Genomic, Proteomic Tumor Analyses May Advance Breast Cancer Treatment
Employing proteogenomics helps identifies therapeutic targets in breast cancer.
Rogue proteins that drive cancer cells may be a potential therapeutic target for cancer, according to a study published in Nature Communications.
In mouse models of breast cancer, the investigators analyzed proteins present in the tumors. The results of the study showed that some protein alterations can be used to identify drugs that could work against some cancers.
“Proteins carry out most of the biological functions in the cell,” said senior author Li Ding, PhD. “Knowing the DNA sequence does not automatically tell us everything about the proteins doing work in the cells. This is another layer of tumor complexity that we need to explore to identify new therapies.”
According to Ding, an important reason to prioritize the systematic study of cancer proteomics is that most cancer therapies developed from genetic studies specifically target proteins.
“Identifying the rogue proteins of cancer is an important pathway toward developing new drugs,” said co-author Reid R. Townsend, MD, PhD.
Ding added that proteomics can also be used to validate and confirm their genomic findings.
“In addition, it’s another tool to uncover additional events that drive cancer and are specific to individual patient tumors, including the amount of ‘rogue’ protein, its specific form, or the type and extent of chemical modifications of the proteins that we know are treatable with approved or investigational drugs,” Ding said. “We also can test these therapies in the mice before we evaluate them in patients.”
For the study, the investigators analyzed the chemical modification phosphorylation, which plays a role in how healthy and diseased cells communicate.
“Disruption or enhancement in such signaling is often directly related to disease mechanism and can be targeted for therapy,” said investigator Steven A. Carr, PhD.
The investigators examined 24 tumor samples obtained from patients with breast cancer that were transplanted into mice.

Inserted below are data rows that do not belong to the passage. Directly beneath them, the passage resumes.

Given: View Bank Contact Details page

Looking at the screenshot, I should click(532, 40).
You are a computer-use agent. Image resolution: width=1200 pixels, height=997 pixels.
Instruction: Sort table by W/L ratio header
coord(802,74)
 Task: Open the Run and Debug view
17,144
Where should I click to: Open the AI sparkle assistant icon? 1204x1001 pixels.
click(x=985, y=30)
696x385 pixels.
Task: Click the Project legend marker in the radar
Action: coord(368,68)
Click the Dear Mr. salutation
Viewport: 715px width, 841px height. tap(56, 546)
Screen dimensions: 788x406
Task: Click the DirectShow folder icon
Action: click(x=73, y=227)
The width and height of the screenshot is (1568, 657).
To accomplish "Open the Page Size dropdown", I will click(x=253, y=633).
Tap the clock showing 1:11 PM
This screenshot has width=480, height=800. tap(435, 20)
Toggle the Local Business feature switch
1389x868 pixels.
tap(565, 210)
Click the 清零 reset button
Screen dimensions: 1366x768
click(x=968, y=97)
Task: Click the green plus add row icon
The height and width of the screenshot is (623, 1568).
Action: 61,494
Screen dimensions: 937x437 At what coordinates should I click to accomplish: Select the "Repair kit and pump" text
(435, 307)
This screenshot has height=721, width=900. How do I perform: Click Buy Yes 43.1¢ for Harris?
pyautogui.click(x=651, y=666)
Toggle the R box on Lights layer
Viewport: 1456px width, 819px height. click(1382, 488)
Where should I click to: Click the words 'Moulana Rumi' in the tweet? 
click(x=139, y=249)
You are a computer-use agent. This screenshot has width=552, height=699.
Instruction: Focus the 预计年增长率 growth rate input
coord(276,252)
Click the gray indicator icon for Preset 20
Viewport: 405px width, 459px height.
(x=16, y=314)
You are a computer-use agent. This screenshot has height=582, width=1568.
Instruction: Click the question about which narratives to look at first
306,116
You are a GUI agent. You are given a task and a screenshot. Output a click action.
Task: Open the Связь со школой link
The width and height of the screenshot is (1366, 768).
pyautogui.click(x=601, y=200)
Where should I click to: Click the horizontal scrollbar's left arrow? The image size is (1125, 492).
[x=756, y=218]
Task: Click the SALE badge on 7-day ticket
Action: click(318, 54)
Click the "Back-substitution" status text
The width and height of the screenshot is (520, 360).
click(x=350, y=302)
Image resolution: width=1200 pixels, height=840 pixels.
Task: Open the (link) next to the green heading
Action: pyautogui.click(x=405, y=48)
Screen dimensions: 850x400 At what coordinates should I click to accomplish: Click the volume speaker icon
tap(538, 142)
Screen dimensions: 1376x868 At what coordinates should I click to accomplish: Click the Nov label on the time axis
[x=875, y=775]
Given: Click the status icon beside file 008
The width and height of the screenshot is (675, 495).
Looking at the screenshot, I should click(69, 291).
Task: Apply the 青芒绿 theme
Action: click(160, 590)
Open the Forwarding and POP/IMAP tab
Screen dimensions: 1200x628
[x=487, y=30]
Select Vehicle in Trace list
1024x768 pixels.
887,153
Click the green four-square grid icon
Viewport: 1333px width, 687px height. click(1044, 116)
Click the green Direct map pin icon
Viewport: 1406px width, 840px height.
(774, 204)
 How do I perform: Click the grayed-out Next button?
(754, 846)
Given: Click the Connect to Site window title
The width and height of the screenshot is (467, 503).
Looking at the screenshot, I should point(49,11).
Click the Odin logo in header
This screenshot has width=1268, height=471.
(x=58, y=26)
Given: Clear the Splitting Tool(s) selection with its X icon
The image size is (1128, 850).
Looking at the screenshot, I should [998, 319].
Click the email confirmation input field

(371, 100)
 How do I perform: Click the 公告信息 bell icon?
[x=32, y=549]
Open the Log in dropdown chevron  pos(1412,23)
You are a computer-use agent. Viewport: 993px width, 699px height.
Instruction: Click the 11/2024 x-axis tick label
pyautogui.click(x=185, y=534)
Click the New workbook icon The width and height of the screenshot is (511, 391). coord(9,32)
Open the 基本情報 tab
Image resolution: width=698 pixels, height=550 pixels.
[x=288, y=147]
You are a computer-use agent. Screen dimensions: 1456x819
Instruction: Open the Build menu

They found that 22 of the transplanted samples retained their genetic and proteomic identities as specific types of breast cancer.
A proteomic analysis of the tumors was also conducted, and identified multiple protein targets that have the potential to respond to drugs.
The investigators showed dialed-up activity of multiple protein pathways that could be targeted using PI3K and mTOR inhibitors, both separately and in combination, depending on the tumor.
They also demonstrated that drugs against HER2 positive breast cancer, such as the dual ERBB2/EGFR inhibitor lapatinib, could potentially benefit more patients than are currently receiving treatment, when an analysis of the tumor proteins is considered.
Although a majority of the tumor models recapitulated specific types of breast cancer, surprisingly, 2 of 24 tumors evolved into a completely different type of cancer after transplantation into the mice. Instead of showing breast cancer, the tumors resembled lymphoma and were driven by Epstein-Barr, according to the authors.
The authors noted that the analysis of lymphoma-like cancers was the first proteomic study of this specific tumor type, and that it provides an explanation for why investigational drugs that inhibit BTK have been successful in treating lymphoma.
“Since it is the proteins that interact directly with drugs, the strength of studying proteomics in patient-derived tumor models is the ability to test drug treatment in mice,” Ding said. “With advances in cancer proteomics that increase the speed of measurement, we are moving forward a future that included genomic and proteomic analyses of patient tumors.”
Co-author Matthew J. Ellis, MD, PhD, agreed, saying that the findings provide promise.
“The mouse work is promising enough to adapt these technologies for real-time analysis of patient materials so that clinical trials can be designed to test this new diagnostic and drug selection approach,” Ellis concluded.